Rajmangal: Sigo sin encontrar ninguna referencia a esta supuesta isla, sin embargo, el nombre está tomado del río Raimangal —llamado Mangal en las novelas—. Según la edición de las novelas de Sandokan, se puede encontrar el nombre Rajmangal o Raimangal. Me decidí por el primero, más que nada, para no confundirlo con el nombre del río.

Masalci: “Mussalchi” en el original, palabra que proviene del hindi “maš‛alcī” y significa “portador de antorcha”.

Mussaenda: “Mussenda” en el original, es un género de plantas con flores rosadas.

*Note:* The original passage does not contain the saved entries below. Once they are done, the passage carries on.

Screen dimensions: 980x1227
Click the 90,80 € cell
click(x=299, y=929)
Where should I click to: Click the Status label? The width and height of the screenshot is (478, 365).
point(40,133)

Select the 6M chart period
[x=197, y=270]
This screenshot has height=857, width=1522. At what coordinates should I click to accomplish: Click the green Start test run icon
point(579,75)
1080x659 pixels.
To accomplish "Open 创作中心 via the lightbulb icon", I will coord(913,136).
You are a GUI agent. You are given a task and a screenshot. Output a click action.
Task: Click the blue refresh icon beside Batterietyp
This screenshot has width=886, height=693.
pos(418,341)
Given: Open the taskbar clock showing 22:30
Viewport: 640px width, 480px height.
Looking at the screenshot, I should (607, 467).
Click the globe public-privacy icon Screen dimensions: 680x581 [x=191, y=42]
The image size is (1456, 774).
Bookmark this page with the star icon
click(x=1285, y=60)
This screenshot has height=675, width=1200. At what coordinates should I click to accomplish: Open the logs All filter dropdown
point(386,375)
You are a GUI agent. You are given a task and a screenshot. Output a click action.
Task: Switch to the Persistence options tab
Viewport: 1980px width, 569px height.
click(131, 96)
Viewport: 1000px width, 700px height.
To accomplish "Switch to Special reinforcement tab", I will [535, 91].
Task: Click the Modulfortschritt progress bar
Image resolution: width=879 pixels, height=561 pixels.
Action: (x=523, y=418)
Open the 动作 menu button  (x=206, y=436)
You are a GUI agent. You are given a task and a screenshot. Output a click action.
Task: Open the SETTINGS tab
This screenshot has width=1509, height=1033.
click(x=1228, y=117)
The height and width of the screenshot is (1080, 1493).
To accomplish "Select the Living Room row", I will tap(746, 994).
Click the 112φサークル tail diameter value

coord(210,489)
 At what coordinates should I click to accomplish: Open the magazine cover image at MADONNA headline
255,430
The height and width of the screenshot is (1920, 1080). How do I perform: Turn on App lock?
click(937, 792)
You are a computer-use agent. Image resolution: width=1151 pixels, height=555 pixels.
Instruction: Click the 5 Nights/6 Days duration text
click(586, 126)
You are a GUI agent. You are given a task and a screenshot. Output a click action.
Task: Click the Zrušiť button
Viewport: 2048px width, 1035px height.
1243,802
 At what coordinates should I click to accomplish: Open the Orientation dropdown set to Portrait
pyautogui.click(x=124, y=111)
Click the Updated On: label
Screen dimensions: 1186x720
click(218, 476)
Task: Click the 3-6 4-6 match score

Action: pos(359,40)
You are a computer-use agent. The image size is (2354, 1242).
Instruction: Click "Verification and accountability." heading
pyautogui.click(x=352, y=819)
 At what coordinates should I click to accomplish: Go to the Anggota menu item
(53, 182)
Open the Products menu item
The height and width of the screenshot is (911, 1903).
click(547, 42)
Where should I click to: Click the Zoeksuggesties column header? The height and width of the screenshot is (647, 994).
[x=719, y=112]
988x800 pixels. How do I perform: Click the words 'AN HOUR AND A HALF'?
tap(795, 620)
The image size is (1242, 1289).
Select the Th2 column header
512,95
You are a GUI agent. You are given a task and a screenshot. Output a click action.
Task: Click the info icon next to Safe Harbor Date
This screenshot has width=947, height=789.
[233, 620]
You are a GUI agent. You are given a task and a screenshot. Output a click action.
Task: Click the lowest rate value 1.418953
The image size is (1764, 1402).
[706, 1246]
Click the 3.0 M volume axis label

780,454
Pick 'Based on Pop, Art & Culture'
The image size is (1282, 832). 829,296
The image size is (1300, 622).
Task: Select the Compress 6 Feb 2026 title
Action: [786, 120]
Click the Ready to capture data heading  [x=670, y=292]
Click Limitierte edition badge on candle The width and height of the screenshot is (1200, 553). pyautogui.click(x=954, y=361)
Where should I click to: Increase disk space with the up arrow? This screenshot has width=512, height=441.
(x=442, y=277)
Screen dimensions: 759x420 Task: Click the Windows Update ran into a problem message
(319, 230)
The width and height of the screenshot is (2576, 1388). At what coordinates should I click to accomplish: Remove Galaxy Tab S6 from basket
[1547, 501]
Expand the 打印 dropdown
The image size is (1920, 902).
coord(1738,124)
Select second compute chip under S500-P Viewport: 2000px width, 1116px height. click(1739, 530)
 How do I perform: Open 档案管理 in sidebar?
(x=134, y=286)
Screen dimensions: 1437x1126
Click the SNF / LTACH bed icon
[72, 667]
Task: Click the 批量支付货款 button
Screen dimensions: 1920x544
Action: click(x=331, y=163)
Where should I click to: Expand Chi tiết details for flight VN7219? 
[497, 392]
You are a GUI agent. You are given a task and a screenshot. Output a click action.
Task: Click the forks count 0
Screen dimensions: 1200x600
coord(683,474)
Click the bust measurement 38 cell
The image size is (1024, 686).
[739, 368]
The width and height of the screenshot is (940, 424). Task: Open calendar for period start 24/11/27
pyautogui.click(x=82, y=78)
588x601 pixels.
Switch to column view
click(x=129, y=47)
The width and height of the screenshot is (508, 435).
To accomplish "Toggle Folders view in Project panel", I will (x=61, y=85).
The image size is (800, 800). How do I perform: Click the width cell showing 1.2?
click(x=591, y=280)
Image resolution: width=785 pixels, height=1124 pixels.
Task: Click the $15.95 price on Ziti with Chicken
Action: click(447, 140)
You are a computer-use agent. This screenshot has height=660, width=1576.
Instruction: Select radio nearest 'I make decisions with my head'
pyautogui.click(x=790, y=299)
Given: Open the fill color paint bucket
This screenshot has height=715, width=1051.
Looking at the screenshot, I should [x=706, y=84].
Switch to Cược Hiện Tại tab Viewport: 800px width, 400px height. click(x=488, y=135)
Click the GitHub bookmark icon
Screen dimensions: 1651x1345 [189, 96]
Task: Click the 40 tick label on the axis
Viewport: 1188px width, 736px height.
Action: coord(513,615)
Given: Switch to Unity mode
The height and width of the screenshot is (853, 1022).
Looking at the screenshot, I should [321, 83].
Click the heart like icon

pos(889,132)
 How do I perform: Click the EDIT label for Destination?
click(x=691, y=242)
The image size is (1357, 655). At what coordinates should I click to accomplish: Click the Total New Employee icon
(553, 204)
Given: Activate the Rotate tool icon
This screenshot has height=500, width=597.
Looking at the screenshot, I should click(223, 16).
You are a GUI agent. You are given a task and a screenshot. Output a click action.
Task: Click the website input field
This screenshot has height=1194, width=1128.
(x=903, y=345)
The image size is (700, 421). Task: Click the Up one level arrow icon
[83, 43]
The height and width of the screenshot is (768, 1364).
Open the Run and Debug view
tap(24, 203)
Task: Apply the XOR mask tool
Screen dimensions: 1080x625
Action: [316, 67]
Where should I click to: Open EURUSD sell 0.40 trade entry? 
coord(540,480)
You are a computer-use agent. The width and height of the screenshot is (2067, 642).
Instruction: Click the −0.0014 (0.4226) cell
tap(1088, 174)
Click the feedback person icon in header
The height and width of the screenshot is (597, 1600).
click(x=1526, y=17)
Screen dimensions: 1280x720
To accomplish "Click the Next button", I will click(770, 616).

Mannar: “Manahar” en el original, es una ciudad del norte de Sri Lanka. Antiguamente, en el siglo I, ya era conocida como un centro de pesca de perlas.

Babuchas: Calzado ligero y sin talón, usado principalmente en países orientales y del norte de África.

Rajputs: “Rajaputi” en el original, también conocidos como “rashputs”, son miembros de uno de los clanes patrilineales territoriales del norte y centro de la India. Se consideran a sí mismos descendientes de una de las castas chatria (guerreros gobernantes). En la actualidad, el estado indio de Rajastán es el hogar de la mayoría de los rajput.

Molosos: “Molossi” en el original, se dice de cierta casta de perros procedente de Molosia, en la antigua región de Epiro al noreste de Grecia.

Cachemira: “Caschmir” en el original, es una región ubicada al norte del subcontinente Indio, compartida por China, India y Pakistán.

Kailash: “Kailasson” en el original, es un monte que forma parte de los Himalayas, en Tíbet. Según la mitología hindú, Shivá reside en la cumbre de este monte y en algunos credos es considerado el paraíso y último destino de las almas.

“...torceremos el brazo...”: “...daremo del filo da torcere...” en el original, no encontré una frase en castellano que refleje la idea original de la expresión que significa oponerse, obstaculizar. Proviene del ámbito textil, de la fase de torsión de tejidos, que si se hace de forma manual, como en el pasado, es muy compleja y exigente.